### Problem
Print all of the records below again without a single difference.

### Supplied material
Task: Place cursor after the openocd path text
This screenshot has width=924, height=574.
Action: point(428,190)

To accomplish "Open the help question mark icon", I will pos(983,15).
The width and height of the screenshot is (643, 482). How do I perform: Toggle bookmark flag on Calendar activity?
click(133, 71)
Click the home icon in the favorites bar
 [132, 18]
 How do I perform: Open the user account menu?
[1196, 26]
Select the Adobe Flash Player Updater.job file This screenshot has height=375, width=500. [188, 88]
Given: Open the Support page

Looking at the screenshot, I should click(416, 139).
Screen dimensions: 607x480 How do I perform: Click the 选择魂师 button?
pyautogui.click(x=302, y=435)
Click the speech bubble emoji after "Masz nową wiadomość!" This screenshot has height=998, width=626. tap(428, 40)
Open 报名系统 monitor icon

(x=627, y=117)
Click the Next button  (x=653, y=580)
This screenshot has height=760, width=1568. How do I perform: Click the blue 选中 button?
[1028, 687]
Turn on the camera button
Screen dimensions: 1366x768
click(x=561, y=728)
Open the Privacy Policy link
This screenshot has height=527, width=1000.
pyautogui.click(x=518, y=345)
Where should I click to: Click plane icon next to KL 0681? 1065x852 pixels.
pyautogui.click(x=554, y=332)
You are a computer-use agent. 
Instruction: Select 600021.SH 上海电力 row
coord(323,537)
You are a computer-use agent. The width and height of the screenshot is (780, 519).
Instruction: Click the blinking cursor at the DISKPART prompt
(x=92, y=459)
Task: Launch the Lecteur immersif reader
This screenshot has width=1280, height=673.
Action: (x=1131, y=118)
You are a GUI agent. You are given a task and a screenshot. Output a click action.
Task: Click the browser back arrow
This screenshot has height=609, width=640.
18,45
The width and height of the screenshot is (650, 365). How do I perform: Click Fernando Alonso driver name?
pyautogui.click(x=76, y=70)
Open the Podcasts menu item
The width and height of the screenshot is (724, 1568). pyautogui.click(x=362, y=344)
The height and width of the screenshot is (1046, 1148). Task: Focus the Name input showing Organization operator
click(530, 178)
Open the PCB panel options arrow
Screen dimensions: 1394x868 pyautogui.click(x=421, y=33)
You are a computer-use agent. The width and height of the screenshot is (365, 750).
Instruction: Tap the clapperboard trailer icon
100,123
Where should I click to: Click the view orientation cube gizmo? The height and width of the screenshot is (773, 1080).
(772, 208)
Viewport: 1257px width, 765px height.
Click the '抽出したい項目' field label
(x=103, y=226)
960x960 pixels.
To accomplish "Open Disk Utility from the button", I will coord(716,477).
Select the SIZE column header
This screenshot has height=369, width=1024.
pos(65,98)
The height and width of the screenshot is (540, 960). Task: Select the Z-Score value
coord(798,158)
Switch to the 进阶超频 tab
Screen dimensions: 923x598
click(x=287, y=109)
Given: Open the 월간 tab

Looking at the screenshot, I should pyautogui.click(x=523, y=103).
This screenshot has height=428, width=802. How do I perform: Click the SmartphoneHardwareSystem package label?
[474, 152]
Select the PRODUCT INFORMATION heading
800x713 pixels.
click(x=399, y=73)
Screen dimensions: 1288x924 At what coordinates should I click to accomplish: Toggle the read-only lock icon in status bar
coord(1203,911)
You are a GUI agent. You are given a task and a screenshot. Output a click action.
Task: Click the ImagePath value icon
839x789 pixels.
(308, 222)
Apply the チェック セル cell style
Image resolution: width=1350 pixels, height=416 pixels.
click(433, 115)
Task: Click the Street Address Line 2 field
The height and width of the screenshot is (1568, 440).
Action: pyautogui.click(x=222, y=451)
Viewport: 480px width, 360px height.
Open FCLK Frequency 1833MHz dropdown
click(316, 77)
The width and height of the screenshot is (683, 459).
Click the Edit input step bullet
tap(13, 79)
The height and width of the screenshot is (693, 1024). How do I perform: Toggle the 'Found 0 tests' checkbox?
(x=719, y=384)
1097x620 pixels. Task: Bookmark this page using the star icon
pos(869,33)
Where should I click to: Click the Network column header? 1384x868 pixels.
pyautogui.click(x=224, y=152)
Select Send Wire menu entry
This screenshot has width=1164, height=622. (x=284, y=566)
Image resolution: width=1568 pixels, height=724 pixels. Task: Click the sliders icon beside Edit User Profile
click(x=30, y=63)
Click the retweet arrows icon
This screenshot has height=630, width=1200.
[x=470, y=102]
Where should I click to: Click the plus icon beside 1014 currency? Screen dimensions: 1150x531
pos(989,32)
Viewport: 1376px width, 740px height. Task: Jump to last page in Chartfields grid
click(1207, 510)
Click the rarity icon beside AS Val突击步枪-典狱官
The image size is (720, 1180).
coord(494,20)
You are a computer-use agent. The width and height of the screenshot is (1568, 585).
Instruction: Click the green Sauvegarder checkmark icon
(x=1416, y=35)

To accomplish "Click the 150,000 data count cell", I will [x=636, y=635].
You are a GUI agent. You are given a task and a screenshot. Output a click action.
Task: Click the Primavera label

### Output of the exercise
Task: Place cursor after the openocd path text
This screenshot has width=924, height=574.
Action: point(428,190)

To accomplish "Open the help question mark icon", I will pos(983,15).
The width and height of the screenshot is (643, 482). How do I perform: Toggle bookmark flag on Calendar activity?
click(133, 71)
Click the home icon in the favorites bar
 [132, 18]
 How do I perform: Open the user account menu?
[1196, 26]
Select the Adobe Flash Player Updater.job file This screenshot has height=375, width=500. [188, 88]
Given: Open the Support page

Looking at the screenshot, I should click(416, 139).
Screen dimensions: 607x480 How do I perform: Click the 选择魂师 button?
pyautogui.click(x=302, y=435)
Click the speech bubble emoji after "Masz nową wiadomość!" This screenshot has height=998, width=626. tap(428, 40)
Open 报名系统 monitor icon

(x=627, y=117)
Click the Next button  (x=653, y=580)
This screenshot has height=760, width=1568. How do I perform: Click the blue 选中 button?
[1028, 687]
Turn on the camera button
Screen dimensions: 1366x768
click(x=561, y=728)
Open the Privacy Policy link
This screenshot has height=527, width=1000.
pyautogui.click(x=518, y=345)
Where should I click to: Click plane icon next to KL 0681? 1065x852 pixels.
pyautogui.click(x=554, y=332)
You are a computer-use agent. 
Instruction: Select 600021.SH 上海电力 row
coord(323,537)
You are a computer-use agent. The width and height of the screenshot is (780, 519).
Instruction: Click the blinking cursor at the DISKPART prompt
(x=92, y=459)
Task: Launch the Lecteur immersif reader
This screenshot has width=1280, height=673.
Action: (x=1131, y=118)
You are a GUI agent. You are given a task and a screenshot. Output a click action.
Task: Click the browser back arrow
This screenshot has height=609, width=640.
18,45
The width and height of the screenshot is (650, 365). How do I perform: Click Fernando Alonso driver name?
pyautogui.click(x=76, y=70)
Open the Podcasts menu item
The width and height of the screenshot is (724, 1568). pyautogui.click(x=362, y=344)
The height and width of the screenshot is (1046, 1148). Task: Focus the Name input showing Organization operator
click(530, 178)
Open the PCB panel options arrow
Screen dimensions: 1394x868 pyautogui.click(x=421, y=33)
You are a computer-use agent. The width and height of the screenshot is (365, 750).
Instruction: Tap the clapperboard trailer icon
100,123
Where should I click to: Click the view orientation cube gizmo? The height and width of the screenshot is (773, 1080).
(772, 208)
Viewport: 1257px width, 765px height.
Click the '抽出したい項目' field label
(x=103, y=226)
960x960 pixels.
To accomplish "Open Disk Utility from the button", I will coord(716,477).
Select the SIZE column header
This screenshot has height=369, width=1024.
pos(65,98)
The height and width of the screenshot is (540, 960). Task: Select the Z-Score value
coord(798,158)
Switch to the 进阶超频 tab
Screen dimensions: 923x598
click(x=287, y=109)
Given: Open the 월간 tab

Looking at the screenshot, I should pyautogui.click(x=523, y=103).
This screenshot has height=428, width=802. How do I perform: Click the SmartphoneHardwareSystem package label?
[474, 152]
Select the PRODUCT INFORMATION heading
800x713 pixels.
click(x=399, y=73)
Screen dimensions: 1288x924 At what coordinates should I click to accomplish: Toggle the read-only lock icon in status bar
coord(1203,911)
You are a GUI agent. You are given a task and a screenshot. Output a click action.
Task: Click the ImagePath value icon
839x789 pixels.
(308, 222)
Apply the チェック セル cell style
Image resolution: width=1350 pixels, height=416 pixels.
click(433, 115)
Task: Click the Street Address Line 2 field
The height and width of the screenshot is (1568, 440).
Action: pyautogui.click(x=222, y=451)
Viewport: 480px width, 360px height.
Open FCLK Frequency 1833MHz dropdown
click(316, 77)
The width and height of the screenshot is (683, 459).
Click the Edit input step bullet
tap(13, 79)
The height and width of the screenshot is (693, 1024). How do I perform: Toggle the 'Found 0 tests' checkbox?
(x=719, y=384)
1097x620 pixels. Task: Bookmark this page using the star icon
pos(869,33)
Where should I click to: Click the Network column header? 1384x868 pixels.
pyautogui.click(x=224, y=152)
Select Send Wire menu entry
This screenshot has width=1164, height=622. (x=284, y=566)
Image resolution: width=1568 pixels, height=724 pixels. Task: Click the sliders icon beside Edit User Profile
click(x=30, y=63)
Click the retweet arrows icon
This screenshot has height=630, width=1200.
[x=470, y=102]
Where should I click to: Click the plus icon beside 1014 currency? Screen dimensions: 1150x531
pos(989,32)
Viewport: 1376px width, 740px height. Task: Jump to last page in Chartfields grid
click(1207, 510)
Click the rarity icon beside AS Val突击步枪-典狱官
The image size is (720, 1180).
coord(494,20)
You are a computer-use agent. The width and height of the screenshot is (1568, 585).
Instruction: Click the green Sauvegarder checkmark icon
(x=1416, y=35)

To accomplish "Click the 150,000 data count cell", I will [x=636, y=635].
You are a GUI agent. You are given a task and a screenshot. Output a click action.
Task: Click the Primavera label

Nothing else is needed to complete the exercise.